Although this story has already appeared elsewhere on the web I thought it important enough to share...
What the company found was that the impact of translating your apps into different languages may be minimal, though there are exceptions.
The introduction of the native languages has had a very small impact on download volumes or revenue on the iPad. These applications saw no significant growth in downloads during one week after the introduction. Furthermore, the native language boosted revenue with only five percent in this period for iPad applications. Here, Japan showed the largest improvement in downloads and applications in the French Apple App Store for iPad gained the most revenue after adding the home languages.According to Distimo, apps were able to increase downloads by 128 percent during the week following the launch of a new app in a native language, but revenue increased only 26 percent. However, consumers in China, Japan and South Korea responded more enthusiastically to apps translated into their native languages.

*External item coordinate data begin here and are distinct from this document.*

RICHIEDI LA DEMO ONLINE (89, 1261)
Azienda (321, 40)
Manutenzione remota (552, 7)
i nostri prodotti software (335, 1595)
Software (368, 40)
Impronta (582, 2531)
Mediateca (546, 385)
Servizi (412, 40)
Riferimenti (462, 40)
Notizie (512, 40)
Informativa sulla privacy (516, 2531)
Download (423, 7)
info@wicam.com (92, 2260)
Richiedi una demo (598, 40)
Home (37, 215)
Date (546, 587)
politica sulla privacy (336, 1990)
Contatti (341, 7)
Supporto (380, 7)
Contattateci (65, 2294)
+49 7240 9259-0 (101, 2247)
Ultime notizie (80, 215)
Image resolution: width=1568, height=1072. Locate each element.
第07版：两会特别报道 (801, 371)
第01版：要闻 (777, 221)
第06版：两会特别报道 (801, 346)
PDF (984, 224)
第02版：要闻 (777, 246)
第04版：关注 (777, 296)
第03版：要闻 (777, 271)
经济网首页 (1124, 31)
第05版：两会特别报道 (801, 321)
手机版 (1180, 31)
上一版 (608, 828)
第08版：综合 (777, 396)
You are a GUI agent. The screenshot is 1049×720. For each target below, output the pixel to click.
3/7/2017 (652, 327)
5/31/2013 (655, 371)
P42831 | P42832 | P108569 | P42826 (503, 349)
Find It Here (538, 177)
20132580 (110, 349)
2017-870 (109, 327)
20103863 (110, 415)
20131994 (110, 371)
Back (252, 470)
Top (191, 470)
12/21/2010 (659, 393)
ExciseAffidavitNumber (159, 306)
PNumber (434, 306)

Of course, the study looked at apps, in general. Publishers would know that their digital publications are less likely reach an international audience if not in the language of the local country. English performs best worldwide for publishers, as it does all app makers, but publications that can offer built-in translations are kind of the holy grail for international publishers.
The study can be downloaded on the Distimo website, or a PDF can be downloaded here, as well.)



1 Comment:
Revenue on iPad and growth with the downloads during the introduction are quite inter-related in many forms and is quite a phenomenon to every global market in any business industry. Of course China, Japan and South Korea will respond to the most as the translation mean a lot into their native language.